Investors see a lot of business plans. And we mean a lot. Therefore, most investors know when you jump on an idea and when they need to pack up their briefcases and high-tail it away from you and your idea. Avoid these top 5 mistakes when writing your business plan and you may have a better chance of catching that investor’s eye!
- A prediction of outrageous profits
High profitability projections tend to indicate that the entrepreneur or business owner is underestimating costs and expenses. By projecting outrageous profits, business owners are suggesting that profits come above growth. Instead of focusing on profitability in your business plan, invest leftover money from costs and expenses into marketing for higher growth—and tell investors that this is what you plan to do. In addition, many “failed” business plans have incomplete or inaccurate financial projections. Be sure to fill your business plan with a realistic cash flow projection and breakdown of starting costs. One of the best ways to project accurate financials is by hiring a bookkeeper or accountant.
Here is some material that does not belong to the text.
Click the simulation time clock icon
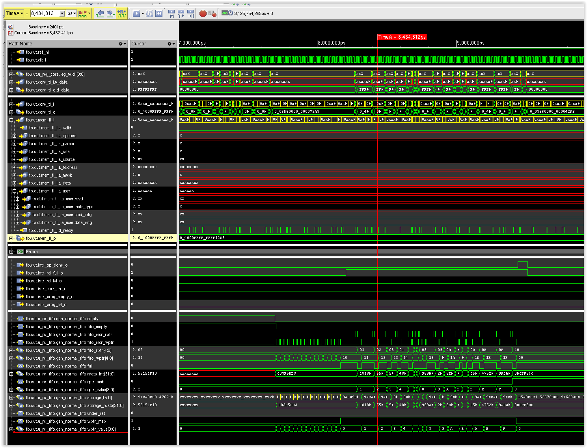 pyautogui.click(x=228, y=13)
- Overshadowing details with “big picture” visions
Entrepreneurs tend to be “big picture”-driven. Because of this, business plans may become clouded with larger-than-life thinking without enough attention paid to the important small details. Make sure that your business plan illustrates the economics of a single unit.
- Inflating the market
An investor will never believe that your online harmonica company is going to bring in a market of 8 million people. It is important to be realistic when it comes to defining your target market in the business plan that you present to investors. It’s better to skeptical and to make low-ball assumptions than to completely inflate your market and have your plan be considered inaccurate.
- Lack of a competitive analysis
To write a business plan without making note of your competition is a big mistake. It doesn’t matter how much research you’ve done: your business idea will have a competitor (sometimes, a boatload of them!). Be sure to highlight three to five competitors in detail in your business plan and be prepared to have three reasons that your product or service will be better than theirs.
- Boasting adjectives
Game-changing. Ground-breaking. Market-killing. Leave these words to your marketing and advertising departments, not to your initial business plan. Your business idea should speak for itself—no overwhelming adjectives need to be incorporated. Although you are selling your idea, you are not producing an advertisement. Keep it clean, keep it simple and keep it honest.